» Requirements:
- a) From the passage about the Tuesday calligraphy events, list every attraction it names at the World's Fair of Calligraphy in the Goshen Lounge.
- b) Write the next few sentences of the passage about the Tuesday calligraphy events, picking up after its final sentence.

» Text to read:
---*---

But the real bonanza was on Tuesday, when we had an afternoon off for touring and/or rest. In the central student commons, curiously named the Goshen Lounge, several committees had arranged an event called the World's Fair of Calligraphy, in recognition of the centennial of St Louis' Louisiana Purchase Centennial Exposition of 1904. There was an ice cream stand (waffle cones were invented at the St Louis fair), a labyrinth walk, and various demonstrations of Arabic calligraphy, Japanese papermaking, and so forth.

Besides all this, the Utah and Idaho calligraphy societies had organized an astonishing combination workshop they called Around the World in Eighty Minutes, although it turned out to be more like Around the World in Two and Half Hours. First you got a polaroid passport photo taken, which was attached inside a little passport booklet that included information on each station and was stamped at each location, handed a bag of mysterious goodies, and then guided in groups of ten through eight different workshop stations that each presented samples of the historical scripts of different countries. Some of the projects that we then attempted to complete in ten minutes involved far too much threading of needles and beading for ladies of a certain age who had forgotten their glasses. But a surprising number of them turned out very well. The organizers and presenters (who ended up lecturing several hundred people over the course of the afternoon and evening) we thanked as warmly as possible at every turn.

---*---

» Recorded information:
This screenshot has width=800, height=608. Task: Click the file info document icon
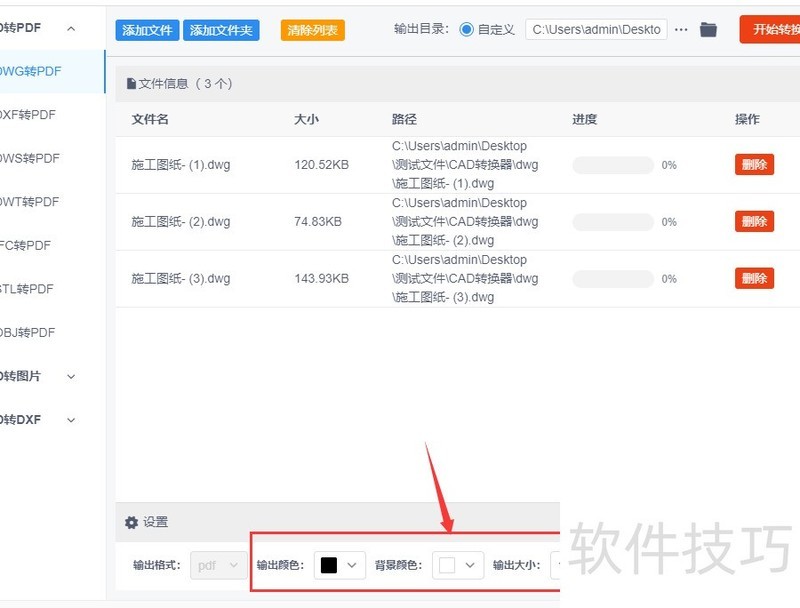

---*---

» The answers:
- a)
- An ice cream stand
- A labyrinth walk
- Demonstrations of Arabic calligraphy
- Demonstrations of Japanese papermaking

- b)
At the Egyptian exhibit, we copied sample heiroglyphs with reed pens onto bits of papyrus. At the Norway table, we tried out wood-burning (entirely new to me) of runes onto little lapel pins with a particularly well-thought-out glued backing. For China, we designed and cut name stamps, surprisingly fast, to stamp a prepared scroll. The Indian project was perhaps overly ambitious, an embossed copper bookmark, and like several other stations there we learned very little about the Sanskrit script. At the Roman table, we were given bits of vellum that had been silkscreened (with a Gocco printer) with a decorative capital letter for another bookmark that we then filled with color illumination, brushes and pans of paint all set out ready for us. But the generous preparations that had gone into the event were simply astonishing. We generally failed to execute proper cuneiform letters at the Sumerian table, but playing with the red clay tablets and the wrapping provided for subsequent transport was fun. And although I learned nothing useful about Hebrew at the Israel table, and the gear didn't historically have much to do with it, I was utterly amazed to receive there a real wax tablet, for making notes, very much like the one I had seen in the British Museum. Only new.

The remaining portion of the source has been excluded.